The spiritual and creative communication between Richard Egües and Aragón’s director, Rafael Lay Apesteguía, bore fruit to create what has been called the “Eternal Charanga”. It was during the many years he performed with the Aragón Orchestra – he left the orchestra in 1984, two years after Lay’s death – that Richard Egües’s style fully matured. Short, solidly structured motives that play with the rhythmic sections of the orchestra, and an intelligent and sensitive articulation of notes, were the keys to the mystery of his magic flute.
A second argument about his greatness lies in his work as orchestrator. He arranged most of the music played by the Aragón Orchestra, giving the band a peculiar identifying sound, and managed to balance melody and a unique rhythm that contributed to promoting the voices of Olmos, Bacallao and Lay himself. It is a recurrent issue in workshops on Cuban popular music everywhere in the world to study the orchestrations – and flute executions – in the danzón “La Reina Isabel” and in “Sabrosona”, in addition to his best-known work, “El Bodeguero” (1956), as a sort of cannon of the “charanga” style.
When asked about the essence of his style of orchestration, Richard Egües says: “The first thing to take into account is the sense of band.
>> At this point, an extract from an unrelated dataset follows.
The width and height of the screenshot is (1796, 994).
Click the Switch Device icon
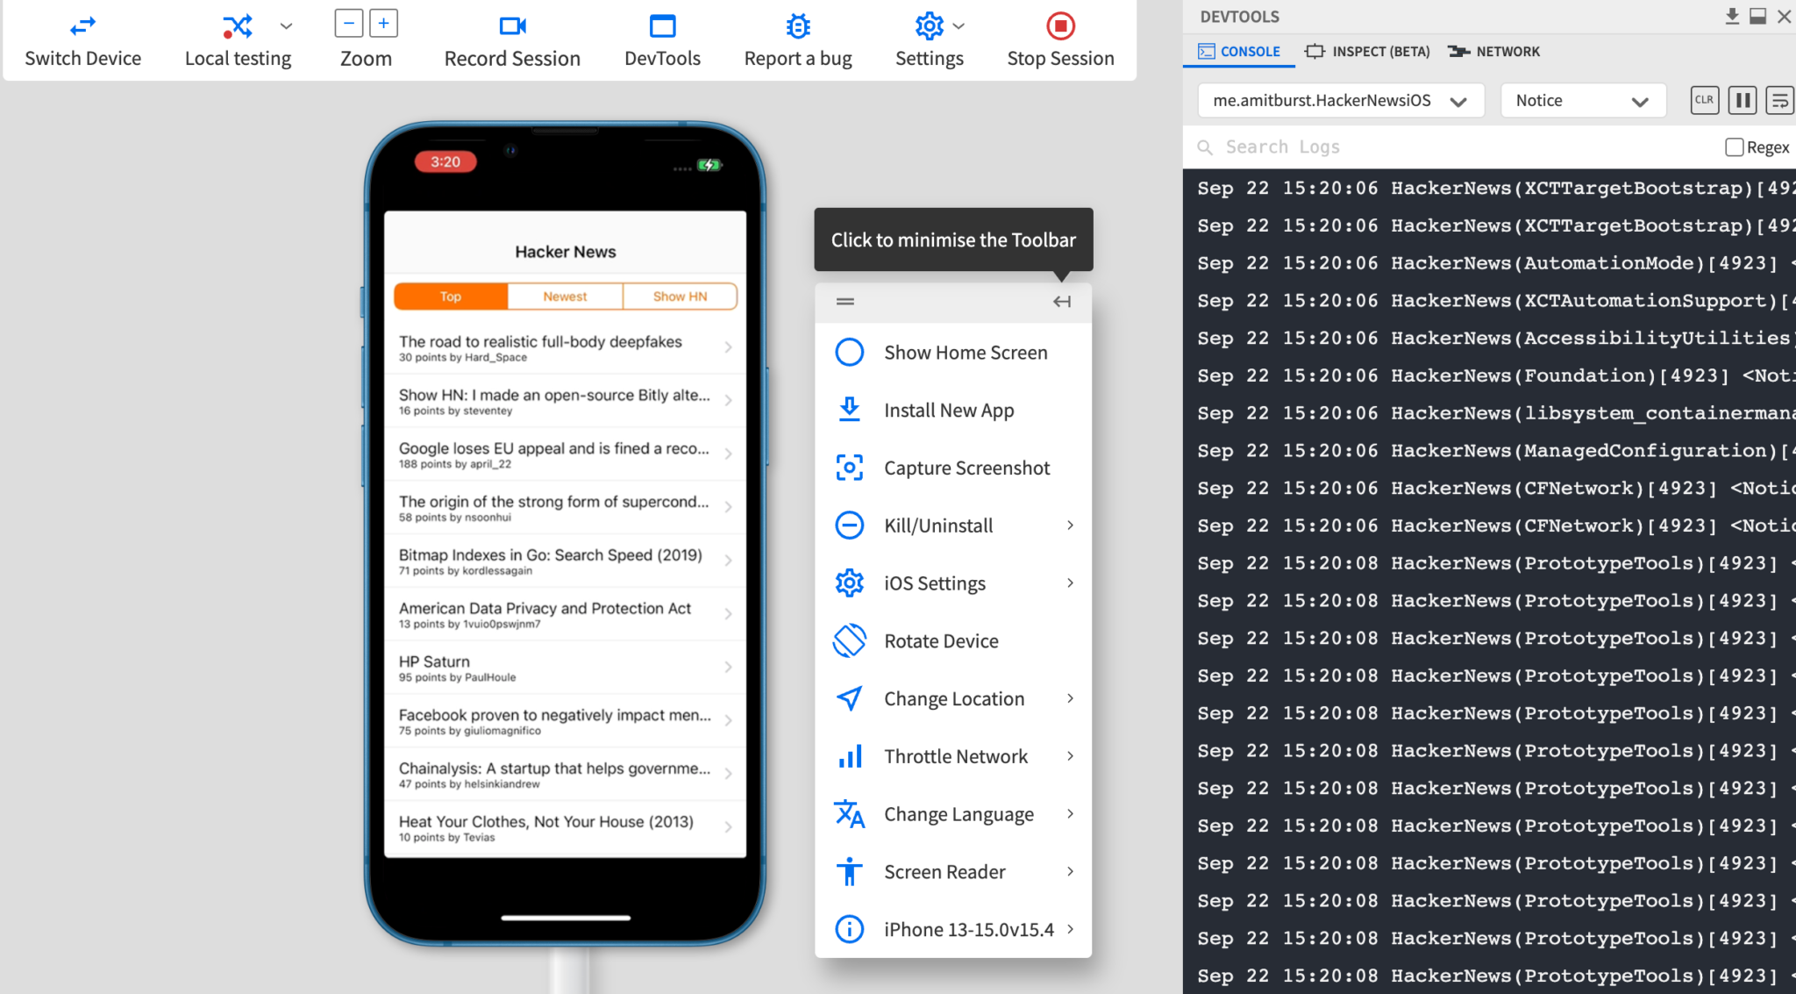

A ‘charanga’ is not a sum of individualities, but a collective institution, to which everybody contributes. I always get my inspiration from the symphonic knowledge to arrange the violin section and try to get a clear rhythm that could be the foundation of the rest of the instruments and a lead for the dancer“. Last, but not least, and this is the third very convincing argument about Richard Egües’s great talent, he has made great contributions to Latin jazz. It is not only that the new generations of Cuban flautists, led by Orlando Valle (Maraca), and other international musicians (Dave Valentin and Jane Bunnett), acknowledge his talent, but the recording of memorable jams that have become paradigms in the history of the fusion between jazz and Cuban popular music. That category includes his participation in the record “Cachao y su ritmo caliente” in 1957 (Panart), his dialogue with Alfredo de la Fe’s violin and Félix Chapottin’s trumpet in a record by Fania Orchestra in Cuba during a 1978 visit of Típica 73, and his solo performance with Chucho Valdés and several Irakere musicians in the closing concert of the 1994 Afrocubanismo Festival, in the Canadian city of Banff. In fact, there could be many arguments to say that Richard Egües is indispensable in Cuban music. The wealth of his talent is endless.